Vorliegender Text:
Ruhe – 17.04.20

Rainer Sturm / pixelio.de
Rainer Sturm / pixelio.de

Langsam wird es ein kleines wenig lauter. Aber wirklich nur ganz langsam. Gestern sah ich ein erstes Flugzeuge am Himmel. Auf den Straßen ist wieder etwas mehr Verkehr zu beobachten. Es sind auch wieder etwas mehr Fußgänger unterwegs. Lange noch nicht so viele, wie es früher waren. Von hektisch bewegenden Fußgängern und Staus am Himmel, auf der Straße und im Wasser sind wir noch weit entfernt.

Es ist wie als wenn die Welt in eine Pause versetzt worden wäre. Wie als wenn jemand beim Kassettenrekorder die Pausetaste gedrückt hätte. Das Gerät ist heute nicht mehr so bekannt, aber die Pausentaste war eine lustige Erfindung. Plötzlich herrscht eine Leere und Stille, wie wir sie schon lange nicht mehr kannten.

Die Verlangsamung unseres Lebens bietet Forschern die seltene Gelegenheit, die Welt unter neuen Bedingungen zu erforschen. Seismologen können plötzlich winzige Rumpelgeräusche unter der Erdoberfläche erkennen, die zuvor von Stadtgeräuschen überdeckt wurden. Efthimios Sokos, ein griechischer Seismologieprofessor und Forscher verglich Seismologen mit Astronauten, die aufgrund von Lichtverschmutzung die Sterne von Städten nicht sehen können. Gegenüber Reuters meinte er „Aber für uns ist es so, als ob die Lichter ausgeschaltet sind„.

Vorliegende Daten:

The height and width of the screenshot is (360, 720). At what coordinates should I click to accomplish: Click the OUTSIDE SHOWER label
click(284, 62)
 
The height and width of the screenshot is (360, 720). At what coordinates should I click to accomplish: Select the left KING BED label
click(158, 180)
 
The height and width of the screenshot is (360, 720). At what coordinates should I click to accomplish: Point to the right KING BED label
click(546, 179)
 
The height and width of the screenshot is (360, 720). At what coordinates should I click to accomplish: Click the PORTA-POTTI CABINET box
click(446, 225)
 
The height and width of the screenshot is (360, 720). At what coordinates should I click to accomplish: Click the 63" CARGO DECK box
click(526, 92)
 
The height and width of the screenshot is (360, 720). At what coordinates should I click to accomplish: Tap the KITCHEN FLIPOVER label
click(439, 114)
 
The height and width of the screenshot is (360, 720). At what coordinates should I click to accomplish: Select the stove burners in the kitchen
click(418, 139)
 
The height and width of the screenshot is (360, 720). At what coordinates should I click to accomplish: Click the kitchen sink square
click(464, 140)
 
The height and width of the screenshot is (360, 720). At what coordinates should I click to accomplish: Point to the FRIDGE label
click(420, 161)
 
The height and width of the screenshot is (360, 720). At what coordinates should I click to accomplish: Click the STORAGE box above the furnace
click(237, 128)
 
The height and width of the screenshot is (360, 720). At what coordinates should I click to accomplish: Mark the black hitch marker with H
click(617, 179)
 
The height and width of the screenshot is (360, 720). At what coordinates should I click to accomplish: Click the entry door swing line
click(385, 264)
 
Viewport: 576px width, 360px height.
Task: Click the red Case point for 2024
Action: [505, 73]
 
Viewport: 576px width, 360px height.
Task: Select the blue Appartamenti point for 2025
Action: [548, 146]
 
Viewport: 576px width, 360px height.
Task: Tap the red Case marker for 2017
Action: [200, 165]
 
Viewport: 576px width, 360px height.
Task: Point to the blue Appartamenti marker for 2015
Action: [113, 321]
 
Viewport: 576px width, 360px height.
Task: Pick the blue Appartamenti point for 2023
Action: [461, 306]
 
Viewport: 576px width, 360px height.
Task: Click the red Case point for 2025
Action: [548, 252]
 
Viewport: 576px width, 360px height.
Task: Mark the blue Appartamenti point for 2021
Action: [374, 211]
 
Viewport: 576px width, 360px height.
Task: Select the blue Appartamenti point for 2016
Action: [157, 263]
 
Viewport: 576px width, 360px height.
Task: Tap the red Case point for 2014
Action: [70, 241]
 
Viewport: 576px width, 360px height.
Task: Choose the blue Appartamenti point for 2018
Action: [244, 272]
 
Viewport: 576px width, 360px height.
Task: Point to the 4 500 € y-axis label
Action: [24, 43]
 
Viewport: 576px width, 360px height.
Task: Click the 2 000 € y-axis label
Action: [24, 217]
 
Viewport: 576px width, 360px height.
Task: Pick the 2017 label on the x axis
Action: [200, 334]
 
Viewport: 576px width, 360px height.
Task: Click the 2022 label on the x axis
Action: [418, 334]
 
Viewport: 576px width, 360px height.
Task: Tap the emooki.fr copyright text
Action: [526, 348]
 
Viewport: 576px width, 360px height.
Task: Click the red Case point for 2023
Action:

Aufgaben:
(a) Fasse den Text über die neue Ruhe in zwei Sätzen zusammen.
(b) Fahre mit dem Text über die neue Ruhe fort, direkt im Anschluss an seinen letzten Satz.

Antworten:
(a) Es wird nur ganz langsam wieder lauter: Am Himmel zeigt sich ein erstes Flugzeug, und auf den Straßen sind wieder etwas mehr Verkehr und Fußgänger zu sehen, doch von Hektik und Staus ist man noch weit entfernt. Die Welt wirkt wie auf Pause gestellt, und Forscher nutzen diese Stille, denn Seismologen können nun winzige Rumpelgeräusche unter der Erdoberfläche erkennen, die sonst von Stadtgeräuschen überdeckt wurden.

(b)
Auch Forscher in Belgien und Brüssel haben diese Erkenntnis gemacht. Der städtische Lärm sei nach einer nationalen Sperrung in seinem Niveau dermaßen gesunken, dass er in seinen seismischen Aktivitäten einem Weihnachtstag entspricht. Paula Koelemeijer, eine Seismologin aus London sagte gegenüber The Atlantic: „Normalerweise würden wir kein Erdbeben der Stärke 5,5 von der anderen Seite der Welt aufnehmen, weil es zu laut wäre, aber mit weniger Rauschen kann unser Instrument jetzt 5,5 mit viel schönere Signalen während des Tages aufnehmen.“

Die Meeressäugerforschung profitiert ebenfalls von der neuen Ruhe und den Aufnahmen. Denn werden Wale durch den Lärm vorbeifahrender Fracht- und Kreuzfahrtschiffe gestört, stellen sie ihren Gesang ein, bis die Schiffe vorbeigefahren sind. Michelle Fournet, eine Meeresökologin bei Cornell meint:“Wir erleben eine beispiellose Pause im Meereslärm, die wahrscheinlich seit Jahrzehnten nicht mehr aufgetreten ist. Die Natur holt Luft, während wir Menschen unsere Luft anhalten.“ Die Forscher sind schon gespannt darauf, wie die Wale in Alaska in dieser Saison gedeihen werden, da Kreuzfahrtschiffe zum ersten Mal in der jüngeren Geschichte fehlen. Denn Untersuchungen haben gezeigt, dass Umgebungsgeräusche von Schiffen und anderem Seeverkehr den Stresshormonspiegel bei Meerestieren so stark erhöhen können, dass sich dies auf ihren Fortpflanzung auswirkt.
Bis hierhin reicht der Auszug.